If we apply it, whenever we issue time related function, not only
time(2) but also lstat(2) is issued.  Filesystem related operation is
slow (imagine floppy root fs!).  Your request is very rare; most user
do not want such function performance drop.

> It adds a call to stat() to each call to localtime, but ensures that
> every program on the system changes when the timezone changes - quite
> invaluable to those of us who travel with laptops and irrelevant to
> anyone else. It can be switched off by setting the TZ variable
> explicitly.
> 
> If the GNOME clock people can put the inner loop patch at the start of
> clock.c:update_clock(), this would fix the problem for GNOME clock, but
> I would prefer to see libc6 fix it globally.

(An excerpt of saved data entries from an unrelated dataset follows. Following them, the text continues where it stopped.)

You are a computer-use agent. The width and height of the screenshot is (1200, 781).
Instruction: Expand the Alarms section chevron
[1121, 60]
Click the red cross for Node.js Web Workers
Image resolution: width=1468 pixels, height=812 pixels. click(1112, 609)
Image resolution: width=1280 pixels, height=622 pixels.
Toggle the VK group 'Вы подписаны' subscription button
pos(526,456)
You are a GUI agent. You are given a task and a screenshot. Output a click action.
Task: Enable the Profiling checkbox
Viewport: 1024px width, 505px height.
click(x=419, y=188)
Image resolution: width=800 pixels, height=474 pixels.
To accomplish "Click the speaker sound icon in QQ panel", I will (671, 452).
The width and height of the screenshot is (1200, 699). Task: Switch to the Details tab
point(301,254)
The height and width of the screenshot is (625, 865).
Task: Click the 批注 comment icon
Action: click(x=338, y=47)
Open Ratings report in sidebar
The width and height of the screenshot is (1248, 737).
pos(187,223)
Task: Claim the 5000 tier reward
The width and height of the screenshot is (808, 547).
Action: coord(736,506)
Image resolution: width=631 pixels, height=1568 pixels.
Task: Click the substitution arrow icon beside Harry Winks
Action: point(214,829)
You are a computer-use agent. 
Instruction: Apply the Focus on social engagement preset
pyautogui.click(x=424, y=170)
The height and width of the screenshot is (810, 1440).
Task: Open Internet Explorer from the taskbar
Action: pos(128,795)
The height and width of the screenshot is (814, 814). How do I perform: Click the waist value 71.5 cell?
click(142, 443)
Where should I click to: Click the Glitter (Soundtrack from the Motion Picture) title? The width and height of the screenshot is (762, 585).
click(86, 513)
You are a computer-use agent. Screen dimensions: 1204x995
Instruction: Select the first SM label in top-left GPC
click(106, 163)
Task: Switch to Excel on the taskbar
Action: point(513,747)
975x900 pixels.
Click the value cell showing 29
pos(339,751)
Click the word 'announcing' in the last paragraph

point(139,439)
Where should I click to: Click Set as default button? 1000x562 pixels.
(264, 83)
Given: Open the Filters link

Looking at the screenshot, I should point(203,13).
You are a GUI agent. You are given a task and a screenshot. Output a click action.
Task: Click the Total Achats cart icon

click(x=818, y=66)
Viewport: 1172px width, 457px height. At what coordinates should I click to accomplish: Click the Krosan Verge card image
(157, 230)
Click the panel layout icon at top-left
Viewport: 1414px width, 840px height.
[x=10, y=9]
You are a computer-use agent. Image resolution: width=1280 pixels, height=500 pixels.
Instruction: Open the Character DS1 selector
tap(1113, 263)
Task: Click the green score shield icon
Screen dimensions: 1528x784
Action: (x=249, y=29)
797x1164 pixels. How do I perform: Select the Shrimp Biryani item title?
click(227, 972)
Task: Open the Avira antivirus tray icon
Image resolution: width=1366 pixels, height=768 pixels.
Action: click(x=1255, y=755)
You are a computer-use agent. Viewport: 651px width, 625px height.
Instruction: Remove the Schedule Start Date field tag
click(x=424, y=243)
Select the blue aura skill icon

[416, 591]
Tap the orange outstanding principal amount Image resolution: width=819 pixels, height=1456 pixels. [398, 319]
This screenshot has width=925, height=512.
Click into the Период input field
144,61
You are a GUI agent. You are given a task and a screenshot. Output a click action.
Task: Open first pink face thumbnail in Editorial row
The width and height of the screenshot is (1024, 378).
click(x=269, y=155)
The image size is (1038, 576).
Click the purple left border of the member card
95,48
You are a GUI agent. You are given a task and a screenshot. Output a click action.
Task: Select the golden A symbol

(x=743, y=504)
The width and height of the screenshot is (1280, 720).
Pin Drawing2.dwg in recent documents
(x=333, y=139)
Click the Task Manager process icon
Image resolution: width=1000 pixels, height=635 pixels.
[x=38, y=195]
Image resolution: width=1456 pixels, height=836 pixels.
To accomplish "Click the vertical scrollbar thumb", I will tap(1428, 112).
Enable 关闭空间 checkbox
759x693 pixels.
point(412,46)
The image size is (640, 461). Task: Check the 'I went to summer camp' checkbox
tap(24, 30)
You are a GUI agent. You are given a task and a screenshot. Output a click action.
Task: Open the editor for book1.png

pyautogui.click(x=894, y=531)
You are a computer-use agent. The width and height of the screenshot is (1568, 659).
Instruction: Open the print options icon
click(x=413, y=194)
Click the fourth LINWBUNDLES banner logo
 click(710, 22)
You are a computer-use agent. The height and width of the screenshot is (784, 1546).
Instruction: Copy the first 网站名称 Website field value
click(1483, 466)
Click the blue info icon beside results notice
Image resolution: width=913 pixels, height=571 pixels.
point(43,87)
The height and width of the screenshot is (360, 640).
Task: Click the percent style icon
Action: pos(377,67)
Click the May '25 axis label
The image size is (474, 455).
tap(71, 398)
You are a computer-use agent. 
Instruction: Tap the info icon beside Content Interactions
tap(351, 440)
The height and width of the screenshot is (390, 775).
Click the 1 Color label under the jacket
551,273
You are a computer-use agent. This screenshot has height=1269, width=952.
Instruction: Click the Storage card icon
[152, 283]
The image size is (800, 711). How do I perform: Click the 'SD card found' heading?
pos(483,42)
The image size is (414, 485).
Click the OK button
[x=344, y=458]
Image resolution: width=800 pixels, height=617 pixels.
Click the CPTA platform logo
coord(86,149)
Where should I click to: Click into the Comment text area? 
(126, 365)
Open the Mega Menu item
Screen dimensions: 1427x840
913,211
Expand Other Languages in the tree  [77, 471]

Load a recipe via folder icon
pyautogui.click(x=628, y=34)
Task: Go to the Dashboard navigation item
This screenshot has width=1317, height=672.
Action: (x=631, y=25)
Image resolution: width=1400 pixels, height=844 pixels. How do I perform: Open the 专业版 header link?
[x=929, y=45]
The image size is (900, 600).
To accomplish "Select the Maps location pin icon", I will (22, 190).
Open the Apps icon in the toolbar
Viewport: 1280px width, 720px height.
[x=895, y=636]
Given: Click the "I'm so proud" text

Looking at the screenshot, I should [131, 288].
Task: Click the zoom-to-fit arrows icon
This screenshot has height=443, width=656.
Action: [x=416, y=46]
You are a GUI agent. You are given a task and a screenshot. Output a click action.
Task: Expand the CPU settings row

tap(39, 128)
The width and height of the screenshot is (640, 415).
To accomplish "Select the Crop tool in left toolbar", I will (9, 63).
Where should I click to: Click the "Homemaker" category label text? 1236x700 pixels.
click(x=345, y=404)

Yes, application modification is the easiest way.  And it make sense
when we imagine for example dynamic locale change.  It needs
application modification.


If you want to support dynamic timezone switch eagerly, I think one
way to improve is adding new environment variable (ex: TZ_UPDATE).  If
TZ_UPDATE is defined, then everytime tzset() checks timezone variable
through tzset() in each time.  However one major drawback is user
needs to set TZ_UPDATE environment variable before he wants to use
dynamic timezone switch and before he invokes applications.  So I
wonder it is really useful for most users.